This module offers two strategies for automagically calculating the gradients (and optionally force constants) of a potential energy function (or any other function of vectors, for that matter). The more convenient strategy is to create an object of the class PotentialWithGradients. It takes a regular Python function object defining the potential energy and is itself a callable object returning the energy and its gradients with respect to all arguments that are vectors.
Example:
def _harmonic(k,r1,r2):
dr = r2-r1
return k*dr*dr
harmonic = PotentialWithGradients(_harmonic)

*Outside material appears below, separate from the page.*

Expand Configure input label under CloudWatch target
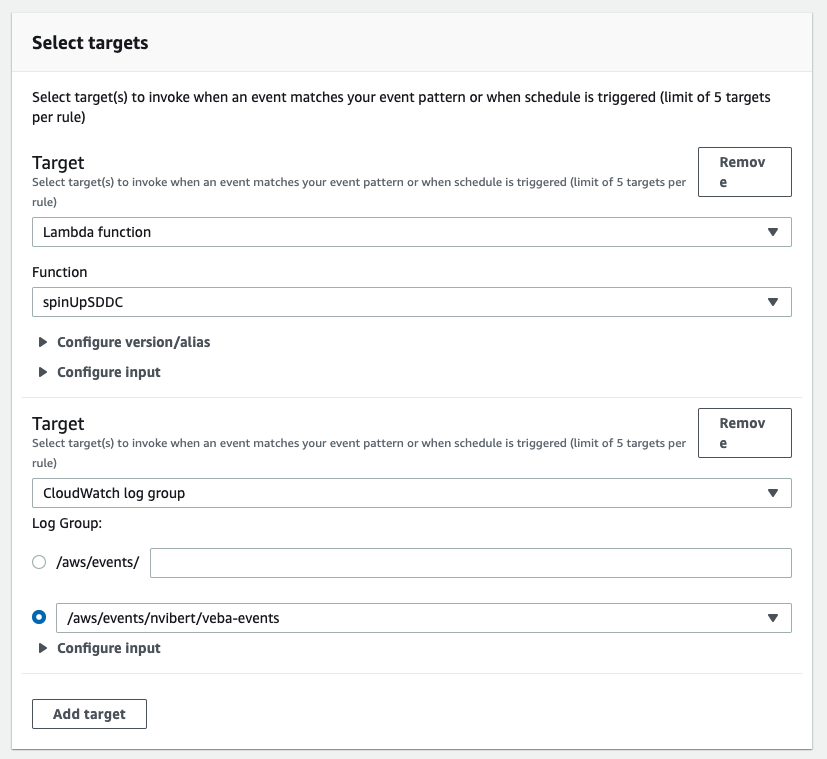The width and height of the screenshot is (827, 759). click(x=108, y=648)
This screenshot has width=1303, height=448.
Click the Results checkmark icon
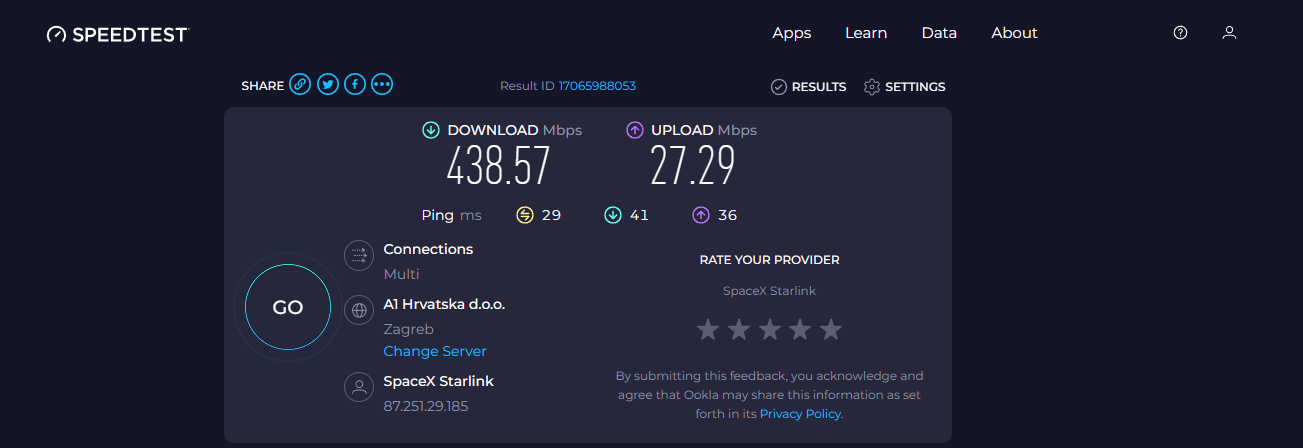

energy, gradients = harmonic(1., Vector(0,3,1), Vector(1,2,0))
print energy, gradients
prints
3.0 [Vector(-2.0,2.0,2.0), Vector(2.0,-2.0,-2.0)]The disadvantage of this procedure is that if one of the arguments is a vector parameter, rather than a position, an unnecessary gradient will be calculated. A more flexible method is to insert calls to two function from this module into the definition of the energy function. The first, DerivVectors(), is called to indicate which vectors correspond to gradients, and the second, EnergyGradients(), extracts energy and gradients from the result of the calculation. The above example is therefore equivalent to
def harmonic(k, r1, r2):
r1, r2 = DerivVectors(r1, r2)
dr = r2-r1
e = k*dr*dr
return EnergyGradients(e,2)
To include the force constant matrix, the above example has to be
modified as follows:
def _harmonic(k,r1,r2):
dr = r2-r1
return k*dr*dr
harmonic = PotentialWithGradientsAndForceConstants(_harmonic)
energy, gradients, force_constants = harmonic(1.,Vector(0,3,1),Vector(1,2,0))
print energy
print gradients
print force_constants
The force constants are returned as a nested list representing a matrix. This can easily be converted to an array for further processing if the numerical extensions to Python are available.